Text:

CZM Continues Distributing Reusable Water Bottles

In February 2020 (pre-COVID) Lockhart Elementary students in kindergarten through third grade received reusable water bottles. (Photo by Chrystie Payne, My Brother’s Workshop)

Recently, the Coastal Zone Management Division distributed more than 1,000 reusable water bottles to students and is in the process of installing five bottle fill stations at Eulalie Rivera Elementary on St. Croix, and Lockhart Elementary and Ivana Eudora Kean High School on St. Thomas.

Since February 2020, the Department of Planning and Natural Resources’ CZM Division has delivered more than 1,500 reusable water bottles to students in the territory in an effort to spread the message to Refuse, Reduce and Reuse. This program also facilitates the purchase and installation of Elkay Bottle Fill Stations, according to a news release issued Sunday by DPNR.

These fill stations are compliant with COVID-19 safety protocols and boast a touchless operation that will provide chilled and filtered water.

DPNR has collaborated with the V.I. Department of Education in identifying more schools to implement this program.

“Our goal is to complete three more schools throughout the territory this school year,” Kristina Edwards, CZM Education and Outreach coordinator, said in the news release.

DPNR’s “Refill Bottles, Not Dumpsters” program was started as part of the V.I. Clean Coasts eco-certification program run by CZM. This program helps V.I. businesses make more environmentally friendly choices, such as eliminating the use of expanded polystyrene and reducing the amount of waste created by single-use plastics.

“The department expanded the program into our schools for a couple of reasons: to help families save money from purchasing multiple bottles of water a day for their children; to help schools to reduce the amount of waste created by those bottles; and to alert children of the negative effects of drinking out of plastic bottles,” said Jean-Pierre Oriol, DPNR commissioner.

Participating schools receive reusable water bottles designed and provided by My Brother’s Workshop, a partner in the program. Students in participating grades receive their bottle and learn about waste reduction, the issues of marine debris in the territory and are invited to decorate their bottle to instill ownership and pride.

The schools also receive bottle fill stations that have chillers and easy to replace filtration systems.

“Each unit has a counter display so they can see how many single-use water bottles have stayed out of the landfill, and possibly our beaches,” Edwards said.

Data for review:

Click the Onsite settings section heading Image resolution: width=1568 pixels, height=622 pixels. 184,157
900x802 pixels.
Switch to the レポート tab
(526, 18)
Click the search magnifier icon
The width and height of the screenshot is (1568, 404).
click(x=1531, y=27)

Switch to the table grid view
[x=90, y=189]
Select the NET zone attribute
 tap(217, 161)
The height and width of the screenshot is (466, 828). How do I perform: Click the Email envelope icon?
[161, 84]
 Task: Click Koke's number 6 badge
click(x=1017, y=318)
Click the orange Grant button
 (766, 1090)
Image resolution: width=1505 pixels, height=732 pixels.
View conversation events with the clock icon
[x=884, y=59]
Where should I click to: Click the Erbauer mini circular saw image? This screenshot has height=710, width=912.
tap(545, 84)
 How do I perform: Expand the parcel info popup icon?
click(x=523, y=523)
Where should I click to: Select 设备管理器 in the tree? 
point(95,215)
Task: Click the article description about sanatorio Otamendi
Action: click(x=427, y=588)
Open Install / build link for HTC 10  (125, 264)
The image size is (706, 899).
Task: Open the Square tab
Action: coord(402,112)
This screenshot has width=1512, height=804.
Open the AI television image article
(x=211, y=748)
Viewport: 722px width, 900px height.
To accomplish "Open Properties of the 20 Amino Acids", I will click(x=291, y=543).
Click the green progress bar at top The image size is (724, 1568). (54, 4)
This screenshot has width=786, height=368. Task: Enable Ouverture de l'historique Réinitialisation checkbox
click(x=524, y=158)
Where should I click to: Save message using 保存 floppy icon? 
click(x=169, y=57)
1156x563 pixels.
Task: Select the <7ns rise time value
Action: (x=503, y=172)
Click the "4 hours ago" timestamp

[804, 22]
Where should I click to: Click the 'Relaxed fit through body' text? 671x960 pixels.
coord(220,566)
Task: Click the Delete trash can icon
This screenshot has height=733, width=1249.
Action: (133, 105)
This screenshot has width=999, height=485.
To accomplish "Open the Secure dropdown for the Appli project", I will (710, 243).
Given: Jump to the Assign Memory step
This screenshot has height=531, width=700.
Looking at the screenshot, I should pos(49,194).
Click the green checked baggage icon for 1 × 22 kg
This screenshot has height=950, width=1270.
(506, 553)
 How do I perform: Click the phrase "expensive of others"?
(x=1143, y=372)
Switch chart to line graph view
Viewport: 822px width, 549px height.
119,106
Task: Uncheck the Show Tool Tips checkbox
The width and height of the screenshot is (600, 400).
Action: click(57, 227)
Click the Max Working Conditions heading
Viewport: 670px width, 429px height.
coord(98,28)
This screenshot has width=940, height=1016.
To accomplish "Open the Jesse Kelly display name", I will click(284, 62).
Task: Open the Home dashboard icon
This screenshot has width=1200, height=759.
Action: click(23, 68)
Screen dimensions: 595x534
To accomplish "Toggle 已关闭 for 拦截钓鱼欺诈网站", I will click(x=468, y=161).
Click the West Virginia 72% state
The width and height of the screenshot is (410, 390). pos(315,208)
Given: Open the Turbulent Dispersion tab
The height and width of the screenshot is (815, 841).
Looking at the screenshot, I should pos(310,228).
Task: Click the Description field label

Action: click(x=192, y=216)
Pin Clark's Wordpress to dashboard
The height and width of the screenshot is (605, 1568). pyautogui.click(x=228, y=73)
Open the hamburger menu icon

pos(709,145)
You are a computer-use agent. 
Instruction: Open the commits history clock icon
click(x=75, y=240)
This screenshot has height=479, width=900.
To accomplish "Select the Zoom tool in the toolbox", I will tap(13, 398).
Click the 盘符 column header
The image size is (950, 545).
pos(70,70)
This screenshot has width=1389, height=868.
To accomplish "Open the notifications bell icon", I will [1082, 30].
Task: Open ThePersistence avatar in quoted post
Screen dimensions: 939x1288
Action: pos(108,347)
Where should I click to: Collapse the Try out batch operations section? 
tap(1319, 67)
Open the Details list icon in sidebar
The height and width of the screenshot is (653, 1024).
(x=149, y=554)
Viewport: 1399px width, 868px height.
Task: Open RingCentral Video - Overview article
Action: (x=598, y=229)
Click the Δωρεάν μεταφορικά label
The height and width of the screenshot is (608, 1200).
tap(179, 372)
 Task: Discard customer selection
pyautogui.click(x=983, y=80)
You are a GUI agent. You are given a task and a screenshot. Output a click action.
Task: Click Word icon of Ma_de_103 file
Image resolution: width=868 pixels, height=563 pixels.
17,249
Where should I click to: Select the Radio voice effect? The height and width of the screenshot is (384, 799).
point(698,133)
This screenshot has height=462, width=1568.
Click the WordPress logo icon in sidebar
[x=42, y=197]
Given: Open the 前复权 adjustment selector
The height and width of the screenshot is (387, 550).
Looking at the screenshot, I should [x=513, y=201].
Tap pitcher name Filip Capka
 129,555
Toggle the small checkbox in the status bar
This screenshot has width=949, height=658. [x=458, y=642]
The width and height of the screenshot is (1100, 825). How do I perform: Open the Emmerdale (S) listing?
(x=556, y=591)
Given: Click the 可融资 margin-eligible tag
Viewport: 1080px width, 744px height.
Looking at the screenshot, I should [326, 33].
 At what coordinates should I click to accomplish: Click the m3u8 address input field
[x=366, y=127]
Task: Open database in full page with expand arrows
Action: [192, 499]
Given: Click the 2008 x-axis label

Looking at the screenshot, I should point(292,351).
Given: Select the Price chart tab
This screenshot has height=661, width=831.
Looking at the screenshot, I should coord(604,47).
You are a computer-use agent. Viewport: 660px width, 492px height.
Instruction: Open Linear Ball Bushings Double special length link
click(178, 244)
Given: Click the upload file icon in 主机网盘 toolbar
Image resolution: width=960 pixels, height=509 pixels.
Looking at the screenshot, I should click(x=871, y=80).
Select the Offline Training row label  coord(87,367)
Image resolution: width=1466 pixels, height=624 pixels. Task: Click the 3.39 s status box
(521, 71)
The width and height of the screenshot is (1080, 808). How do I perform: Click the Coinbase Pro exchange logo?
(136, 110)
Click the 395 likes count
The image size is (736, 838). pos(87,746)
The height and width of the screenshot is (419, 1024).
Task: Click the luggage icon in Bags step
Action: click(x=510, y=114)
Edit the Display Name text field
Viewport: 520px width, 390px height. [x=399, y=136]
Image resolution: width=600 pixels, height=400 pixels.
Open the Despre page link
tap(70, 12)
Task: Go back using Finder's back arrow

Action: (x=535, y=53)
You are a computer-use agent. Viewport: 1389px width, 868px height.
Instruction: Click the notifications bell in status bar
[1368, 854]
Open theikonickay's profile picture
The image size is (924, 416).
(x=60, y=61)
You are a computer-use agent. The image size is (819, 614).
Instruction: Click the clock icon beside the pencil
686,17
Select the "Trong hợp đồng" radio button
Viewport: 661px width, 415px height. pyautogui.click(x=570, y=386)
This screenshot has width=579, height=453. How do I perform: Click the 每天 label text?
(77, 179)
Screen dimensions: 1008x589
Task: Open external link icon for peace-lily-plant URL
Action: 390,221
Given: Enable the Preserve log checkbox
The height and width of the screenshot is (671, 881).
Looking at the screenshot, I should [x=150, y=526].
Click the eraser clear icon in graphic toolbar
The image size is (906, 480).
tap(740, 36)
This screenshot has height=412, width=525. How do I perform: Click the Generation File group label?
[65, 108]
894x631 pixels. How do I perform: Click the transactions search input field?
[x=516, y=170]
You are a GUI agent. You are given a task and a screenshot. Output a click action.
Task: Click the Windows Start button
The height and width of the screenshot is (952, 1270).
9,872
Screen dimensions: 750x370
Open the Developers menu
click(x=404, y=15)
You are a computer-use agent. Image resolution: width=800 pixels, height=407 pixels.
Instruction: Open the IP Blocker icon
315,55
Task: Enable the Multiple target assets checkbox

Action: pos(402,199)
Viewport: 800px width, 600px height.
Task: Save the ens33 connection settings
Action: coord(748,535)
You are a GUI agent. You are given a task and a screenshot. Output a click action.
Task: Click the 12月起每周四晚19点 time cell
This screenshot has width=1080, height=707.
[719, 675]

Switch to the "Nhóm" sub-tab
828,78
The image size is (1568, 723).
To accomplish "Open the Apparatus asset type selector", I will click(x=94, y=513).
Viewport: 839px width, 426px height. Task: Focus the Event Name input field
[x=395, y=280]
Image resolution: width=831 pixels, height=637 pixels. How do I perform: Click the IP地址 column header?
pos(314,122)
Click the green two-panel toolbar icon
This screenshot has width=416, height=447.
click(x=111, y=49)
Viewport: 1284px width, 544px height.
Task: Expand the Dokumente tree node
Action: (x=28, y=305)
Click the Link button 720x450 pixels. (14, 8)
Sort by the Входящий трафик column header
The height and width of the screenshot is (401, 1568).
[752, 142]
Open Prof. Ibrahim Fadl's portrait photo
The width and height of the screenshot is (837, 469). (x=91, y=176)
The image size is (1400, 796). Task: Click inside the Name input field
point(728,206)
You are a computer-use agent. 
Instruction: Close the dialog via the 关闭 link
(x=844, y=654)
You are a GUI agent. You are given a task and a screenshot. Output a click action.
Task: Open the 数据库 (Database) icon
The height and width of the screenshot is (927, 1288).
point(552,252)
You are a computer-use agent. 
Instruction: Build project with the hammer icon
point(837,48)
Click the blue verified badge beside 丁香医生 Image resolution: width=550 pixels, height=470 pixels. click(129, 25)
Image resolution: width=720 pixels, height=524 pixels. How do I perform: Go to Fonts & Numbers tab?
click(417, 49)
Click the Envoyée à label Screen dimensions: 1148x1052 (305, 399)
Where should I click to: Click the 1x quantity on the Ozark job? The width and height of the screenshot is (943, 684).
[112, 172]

Task item A:
Answer these about the water bottle article:
(i) How many bottle fill stations are being installed at the three named schools?
(ii) Who designs and provides the reusable water bottles given to participating schools?
(iii) What does the counter display on each unit show?
Task item B: Can you reproduce the part of the water bottle article between "These fill stations" and "by single-use plastics.", inclusive?
The rows come from a source unrelated to the water bottle article.

Exercise solution A:
(i) Five.
(ii) My Brother's Workshop.
(iii) How many single-use water bottles have stayed out of the landfill.

Exercise solution B:
These fill stations are compliant with COVID-19 safety protocols and boast a touchless operation that will provide chilled and filtered water.

DPNR has collaborated with the V.I. Department of Education in identifying more schools to implement this program.

“Our goal is to complete three more schools throughout the territory this school year,” Kristina Edwards, CZM Education and Outreach coordinator, said in the news release.

DPNR’s “Refill Bottles, Not Dumpsters” program was started as part of the V.I. Clean Coasts eco-certification program run by CZM. This program helps V.I. businesses make more environmentally friendly choices, such as eliminating the use of expanded polystyrene and reducing the amount of waste created by single-use plastics.